How can the compiler decide if self needs to be passed?

Question

I am working on a new class based, dynamically typed programming language where functions are first class objects. Functions defined inside a class (aka methods) are called passing self as first parameter while globally defined functions does not need to have the self parameter.

In a code like:

func foo(a) {
    return a*2;
}

class c3 {
    var p1 = 555;
    func init() {
        p1 = foo;
    }
}

class c2 {
    var p1 = 333;
    func init() {
        p1 = c3();
    }
}

class c1 {
    var p1 = 111;
    func init() {
        p1 = c2();
    }
}

func main() {
    return c1().p1.p1.p1(1234);
}

How can the compiler decide if self needs to be passed as first argument to p1(1234) or not? In this case p1 points to foo which is a global function that would not need the self parameter.

Answer 1

In Python, this is handled at runtime by the descriptor protocol.

Java handles this by not allowing objects to be called with (). Everything is called with method syntax, and the compiler knows whether it is a static or virtual method. The Java equivalent of function objects requires you to call a specific method on the object (foo.call() instead of foo())

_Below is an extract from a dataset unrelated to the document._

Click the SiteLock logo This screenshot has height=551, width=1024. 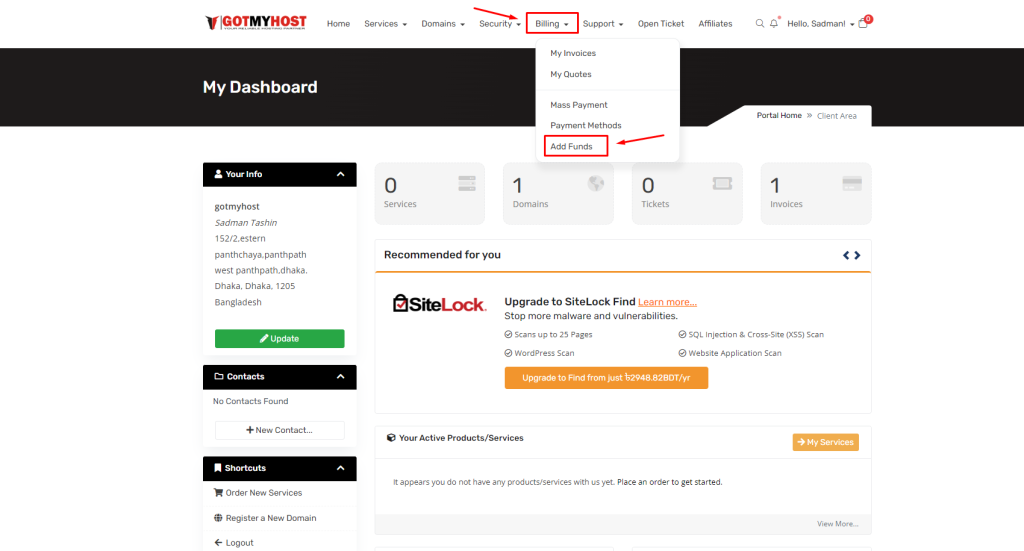click(x=439, y=303)
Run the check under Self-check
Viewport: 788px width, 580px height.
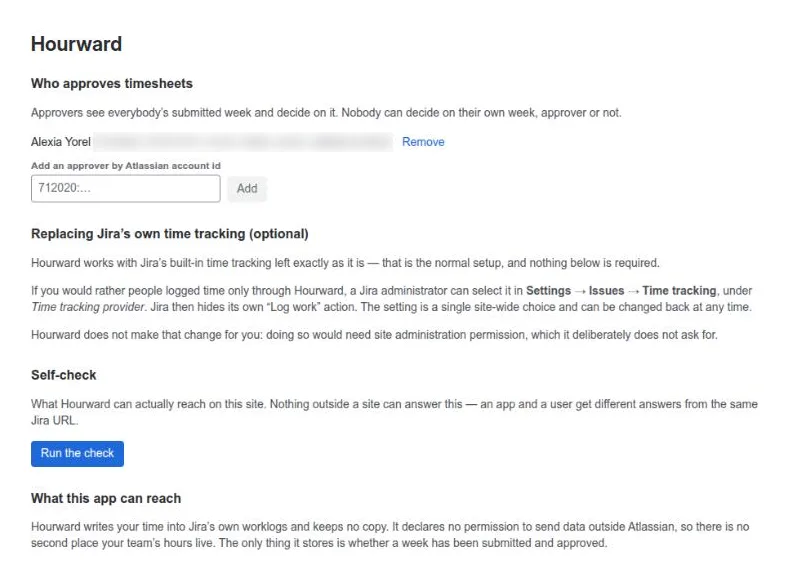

I believe C++ handles this through the type system. If the name is a method, it's a method call. If it is a static method, it is a static method call. Otherwise, you're accessing the () operator on a field.

Answer 2

Simple: c3.p1 is a member variable, not a method of c3. So when you call c3.p1 it simply doesn't get a self pointing to any instances of c3.

You might want to support bound methods, though:

class c3 {
    var p1 = 555;
    func bar() { print "Hello, world"; }
    func init() {
        p1 = self.bar; // NOT self.bar()
    }
}

In this case, the compiler still wouldn't pass a c3 self reference to c3.p1() but that's not necessary at the call site since self was already bound when self.bar was assigned to p1.